I predicted that the green dye wouldn’t penetrate the brain models (potatoes) as much as the other colors. I assumed that the red and blue dyes would penetrate the brain models deeper out of all the food colors, and be way stronger and faster in penetrating the potatoes than the green and blue dyes. Also, I predicted that the blue dye would be just barely above the red and green dyes in its ability to penetrate the potatoes.
It turned out that the red (9 mm) tied with the green (9 mm) in terms of its ability to travel through and penetrate the potatoes. And the yellow (8.1 mm) dye was just below them in its ability to penetrate the potatoes. During the experiment, I collected data that led me to the conclusion that the blue (9.3 mm) dye is the one that penetrated the easiest and deepest, making it the most dangerous dye.
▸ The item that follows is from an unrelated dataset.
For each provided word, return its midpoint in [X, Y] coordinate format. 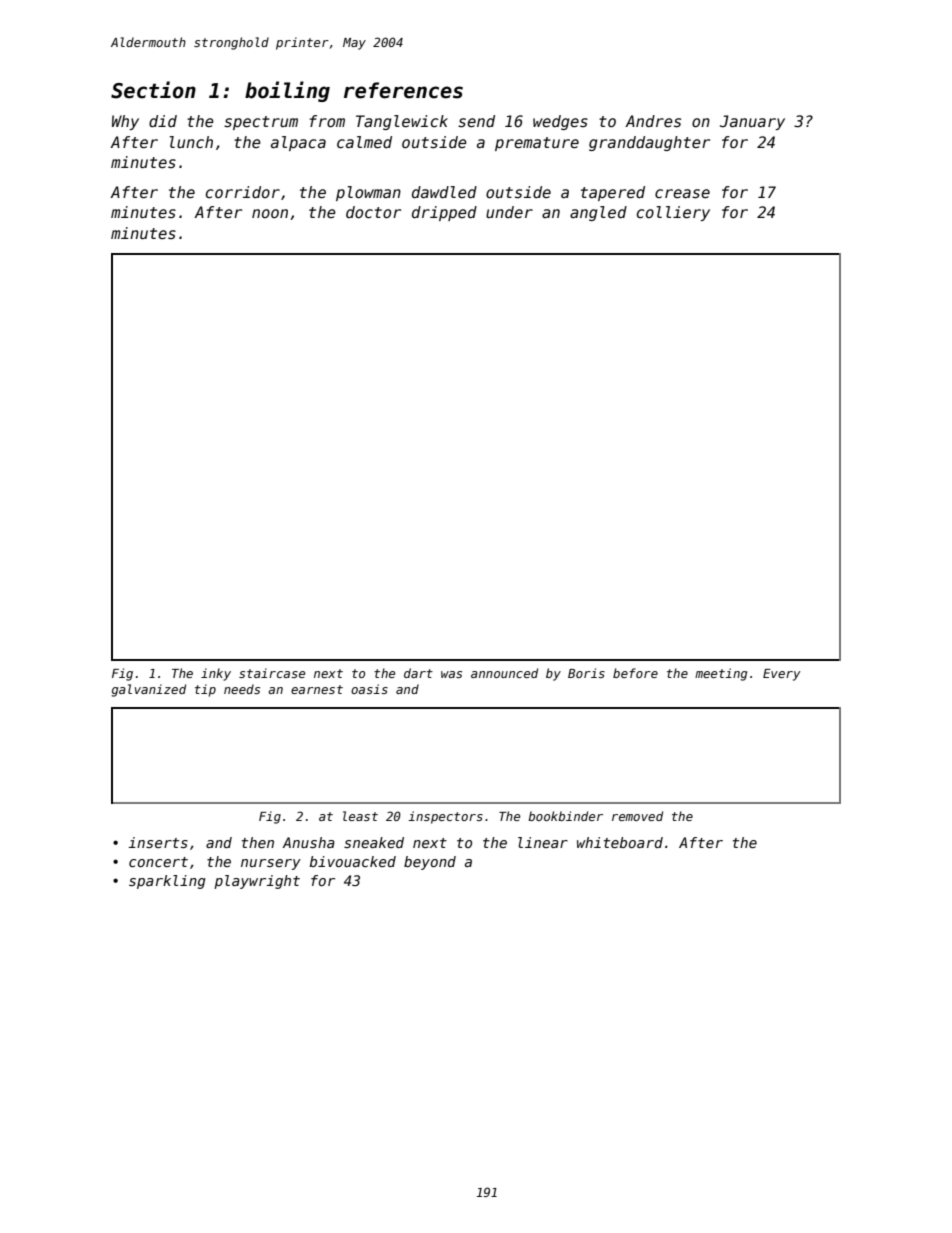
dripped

At first, I thought that potatoes would be very absorbent, but my assumptions were proved wrong by my background research. I found out that potatoes are grouped in the nightshade family of vegetables. They are also one of the starchiest vegetables, along with being non-absorbent. This explains why I got the results I did. I believe that the temperature could have affected the experiment, because the room temperature was cold.
These results can be used for many things. For example, chefs, especially pastry chefs, could use the results to decide what is the best choice for a frosting color. Basically, anybody, including children and teens, could use these results in their everyday life when choosing yogurt, cereal, cakes and candies with no or less dangerous food colors to reduce the damaging effects of food colors.